§ **ABOUT THIS TASK**
Please copy exactly the lines that run from the start of the entries to the line containing "Given: Select 单位非敏感信息修改 menu entry", inclusive.
[[ THE DATA, beginning ]]
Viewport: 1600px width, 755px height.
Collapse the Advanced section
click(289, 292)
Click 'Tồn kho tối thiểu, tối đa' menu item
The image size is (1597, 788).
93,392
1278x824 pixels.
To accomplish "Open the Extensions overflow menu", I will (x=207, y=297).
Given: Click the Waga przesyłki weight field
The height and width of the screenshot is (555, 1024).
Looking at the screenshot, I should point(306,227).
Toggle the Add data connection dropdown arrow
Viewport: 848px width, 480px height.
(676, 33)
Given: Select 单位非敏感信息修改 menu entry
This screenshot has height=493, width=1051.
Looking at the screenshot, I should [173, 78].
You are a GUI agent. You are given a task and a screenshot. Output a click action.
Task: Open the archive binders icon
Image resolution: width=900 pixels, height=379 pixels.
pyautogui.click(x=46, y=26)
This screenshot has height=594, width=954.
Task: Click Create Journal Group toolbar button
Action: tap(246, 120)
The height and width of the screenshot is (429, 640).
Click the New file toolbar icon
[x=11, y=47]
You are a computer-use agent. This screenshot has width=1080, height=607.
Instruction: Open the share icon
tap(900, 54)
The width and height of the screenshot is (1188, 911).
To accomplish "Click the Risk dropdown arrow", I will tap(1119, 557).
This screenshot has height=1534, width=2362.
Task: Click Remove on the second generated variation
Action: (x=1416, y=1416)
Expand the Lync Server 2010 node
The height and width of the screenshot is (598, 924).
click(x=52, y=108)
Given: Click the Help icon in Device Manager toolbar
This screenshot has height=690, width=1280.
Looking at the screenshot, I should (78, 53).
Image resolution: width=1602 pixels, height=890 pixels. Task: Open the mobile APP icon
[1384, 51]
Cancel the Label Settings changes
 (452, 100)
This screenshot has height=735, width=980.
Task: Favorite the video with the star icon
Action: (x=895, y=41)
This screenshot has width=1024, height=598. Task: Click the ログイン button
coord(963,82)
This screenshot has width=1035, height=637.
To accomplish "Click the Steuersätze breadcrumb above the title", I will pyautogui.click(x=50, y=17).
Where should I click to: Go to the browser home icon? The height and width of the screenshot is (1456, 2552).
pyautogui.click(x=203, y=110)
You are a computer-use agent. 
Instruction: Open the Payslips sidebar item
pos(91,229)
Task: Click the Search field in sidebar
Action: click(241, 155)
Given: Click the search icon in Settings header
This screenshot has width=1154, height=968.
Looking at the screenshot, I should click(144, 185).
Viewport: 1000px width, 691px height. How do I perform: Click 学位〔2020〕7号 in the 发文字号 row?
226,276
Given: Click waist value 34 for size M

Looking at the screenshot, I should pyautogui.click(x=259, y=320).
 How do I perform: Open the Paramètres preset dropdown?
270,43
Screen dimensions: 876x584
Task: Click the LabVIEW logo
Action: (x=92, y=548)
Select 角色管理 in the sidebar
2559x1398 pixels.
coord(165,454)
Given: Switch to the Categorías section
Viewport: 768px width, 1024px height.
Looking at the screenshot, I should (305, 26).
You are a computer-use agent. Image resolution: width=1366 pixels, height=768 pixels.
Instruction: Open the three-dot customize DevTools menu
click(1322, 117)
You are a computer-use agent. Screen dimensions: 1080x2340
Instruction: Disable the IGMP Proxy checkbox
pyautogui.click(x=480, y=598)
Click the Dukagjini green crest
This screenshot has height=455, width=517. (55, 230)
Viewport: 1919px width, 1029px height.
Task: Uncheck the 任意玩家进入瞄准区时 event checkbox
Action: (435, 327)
[[ THE DATA, end ]]
§ **ANSWER BELOW**
Viewport: 1600px width, 755px height.
Collapse the Advanced section
click(289, 292)
Click 'Tồn kho tối thiểu, tối đa' menu item
The image size is (1597, 788).
93,392
1278x824 pixels.
To accomplish "Open the Extensions overflow menu", I will (x=207, y=297).
Given: Click the Waga przesyłki weight field
The height and width of the screenshot is (555, 1024).
Looking at the screenshot, I should point(306,227).
Toggle the Add data connection dropdown arrow
Viewport: 848px width, 480px height.
(676, 33)
Given: Select 单位非敏感信息修改 menu entry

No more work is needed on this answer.